There are also other new hooks such as useOptimistic and useFormStatus and new API like use. I am not gonna introduce all of them. Go to react.dev if you want to learn more.

I really look forward to adopting these new hooks when React 19 is stable. Not sure how much performance improvement I can experience after doing it. At least I can remove lots of boilerplate code and feel better.

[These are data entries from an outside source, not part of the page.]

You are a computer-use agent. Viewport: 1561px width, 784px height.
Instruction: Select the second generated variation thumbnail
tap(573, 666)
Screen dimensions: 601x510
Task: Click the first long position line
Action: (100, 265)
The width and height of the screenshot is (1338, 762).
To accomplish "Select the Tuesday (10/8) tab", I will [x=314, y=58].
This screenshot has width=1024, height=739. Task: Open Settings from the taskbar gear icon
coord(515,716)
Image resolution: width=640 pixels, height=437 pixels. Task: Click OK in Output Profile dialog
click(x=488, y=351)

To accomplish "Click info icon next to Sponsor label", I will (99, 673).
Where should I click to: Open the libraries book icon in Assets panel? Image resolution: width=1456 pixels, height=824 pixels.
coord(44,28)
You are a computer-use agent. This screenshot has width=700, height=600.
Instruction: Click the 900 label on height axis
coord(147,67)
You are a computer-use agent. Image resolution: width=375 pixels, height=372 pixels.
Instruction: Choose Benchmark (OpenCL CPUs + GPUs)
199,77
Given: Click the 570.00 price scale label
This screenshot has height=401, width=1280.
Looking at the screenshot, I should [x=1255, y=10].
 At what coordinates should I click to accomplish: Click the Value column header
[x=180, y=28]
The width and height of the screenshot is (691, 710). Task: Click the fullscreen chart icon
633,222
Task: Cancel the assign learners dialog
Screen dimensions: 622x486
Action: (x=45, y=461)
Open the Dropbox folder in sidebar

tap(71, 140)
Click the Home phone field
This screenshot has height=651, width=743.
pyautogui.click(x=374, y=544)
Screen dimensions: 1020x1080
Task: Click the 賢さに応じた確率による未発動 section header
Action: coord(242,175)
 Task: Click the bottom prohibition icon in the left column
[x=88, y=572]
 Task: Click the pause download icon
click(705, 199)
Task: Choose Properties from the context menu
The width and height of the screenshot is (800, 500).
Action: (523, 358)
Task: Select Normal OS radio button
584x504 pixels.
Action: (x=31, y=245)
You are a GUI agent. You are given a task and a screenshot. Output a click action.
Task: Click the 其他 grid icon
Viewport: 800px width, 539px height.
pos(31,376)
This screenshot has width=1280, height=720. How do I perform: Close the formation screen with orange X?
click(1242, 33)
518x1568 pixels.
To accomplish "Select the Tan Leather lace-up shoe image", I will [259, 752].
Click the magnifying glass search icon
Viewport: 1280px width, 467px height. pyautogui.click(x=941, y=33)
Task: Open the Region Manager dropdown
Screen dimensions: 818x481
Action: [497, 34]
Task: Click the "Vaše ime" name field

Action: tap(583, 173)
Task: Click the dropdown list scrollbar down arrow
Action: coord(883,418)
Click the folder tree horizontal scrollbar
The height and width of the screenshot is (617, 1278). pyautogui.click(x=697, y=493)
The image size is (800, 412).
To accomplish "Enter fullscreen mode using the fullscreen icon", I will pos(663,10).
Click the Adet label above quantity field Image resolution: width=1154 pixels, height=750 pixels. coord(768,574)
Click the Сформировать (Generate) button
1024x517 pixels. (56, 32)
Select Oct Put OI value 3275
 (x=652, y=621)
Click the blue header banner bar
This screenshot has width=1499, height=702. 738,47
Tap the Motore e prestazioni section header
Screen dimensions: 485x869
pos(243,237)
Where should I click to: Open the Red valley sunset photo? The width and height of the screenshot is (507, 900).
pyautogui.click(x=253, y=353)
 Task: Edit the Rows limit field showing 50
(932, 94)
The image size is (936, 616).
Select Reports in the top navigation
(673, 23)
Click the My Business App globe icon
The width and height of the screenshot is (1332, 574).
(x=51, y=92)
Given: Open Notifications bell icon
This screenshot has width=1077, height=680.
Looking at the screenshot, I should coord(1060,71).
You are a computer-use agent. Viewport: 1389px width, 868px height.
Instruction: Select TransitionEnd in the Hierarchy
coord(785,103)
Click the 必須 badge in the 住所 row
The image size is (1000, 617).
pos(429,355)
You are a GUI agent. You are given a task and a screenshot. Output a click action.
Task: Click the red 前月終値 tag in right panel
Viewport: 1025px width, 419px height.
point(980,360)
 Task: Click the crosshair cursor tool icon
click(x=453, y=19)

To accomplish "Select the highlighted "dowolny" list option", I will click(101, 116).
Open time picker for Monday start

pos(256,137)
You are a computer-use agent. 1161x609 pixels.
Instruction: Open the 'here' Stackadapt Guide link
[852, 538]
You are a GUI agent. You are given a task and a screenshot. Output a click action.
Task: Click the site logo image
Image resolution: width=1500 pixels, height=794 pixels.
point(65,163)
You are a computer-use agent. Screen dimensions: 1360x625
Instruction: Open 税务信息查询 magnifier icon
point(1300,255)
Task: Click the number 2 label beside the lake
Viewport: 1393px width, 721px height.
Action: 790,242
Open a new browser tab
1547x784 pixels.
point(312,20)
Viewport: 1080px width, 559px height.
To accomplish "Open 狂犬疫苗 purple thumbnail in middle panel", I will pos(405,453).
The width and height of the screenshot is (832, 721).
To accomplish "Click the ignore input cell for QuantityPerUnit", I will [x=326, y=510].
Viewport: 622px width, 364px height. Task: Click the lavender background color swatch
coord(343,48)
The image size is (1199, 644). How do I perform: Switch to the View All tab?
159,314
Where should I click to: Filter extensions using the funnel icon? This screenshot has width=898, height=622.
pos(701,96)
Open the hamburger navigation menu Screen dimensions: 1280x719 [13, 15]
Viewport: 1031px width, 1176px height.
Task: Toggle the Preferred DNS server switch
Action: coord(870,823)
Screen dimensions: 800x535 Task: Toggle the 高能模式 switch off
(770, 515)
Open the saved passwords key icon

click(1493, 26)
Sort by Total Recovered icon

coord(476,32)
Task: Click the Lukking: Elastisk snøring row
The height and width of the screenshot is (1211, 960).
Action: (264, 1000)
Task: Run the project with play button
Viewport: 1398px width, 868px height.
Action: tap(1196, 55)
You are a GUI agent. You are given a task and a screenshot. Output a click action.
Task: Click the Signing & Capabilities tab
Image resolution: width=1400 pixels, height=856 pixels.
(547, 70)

And I think these changes will significantly change how we dealing with form submission. Since I am a huge react-hook-form user (it's a good library for form validation but isn't using Action now), I hope they can integrate well with React 19 and provide us some migration guides as soon as React 19 is ready. (I already saw some discussions in their repo. Nice.)

Takeaway

Here are some takeaways and actionable suggestions after learning these new hooks:

  • Use sync startTransition if your app have some complex state changes which results in slow rerender
  • [After React 19 stable] Eliminate some boilerplate code like setIsLoading(true) and setIsLoading(false) before and after API calling. Replace by async useTransition or useActionState
  • Try to adopt useOptimistic somewhere in your app! This could largely improve user experience if uses correctly and make your app looks faster and better.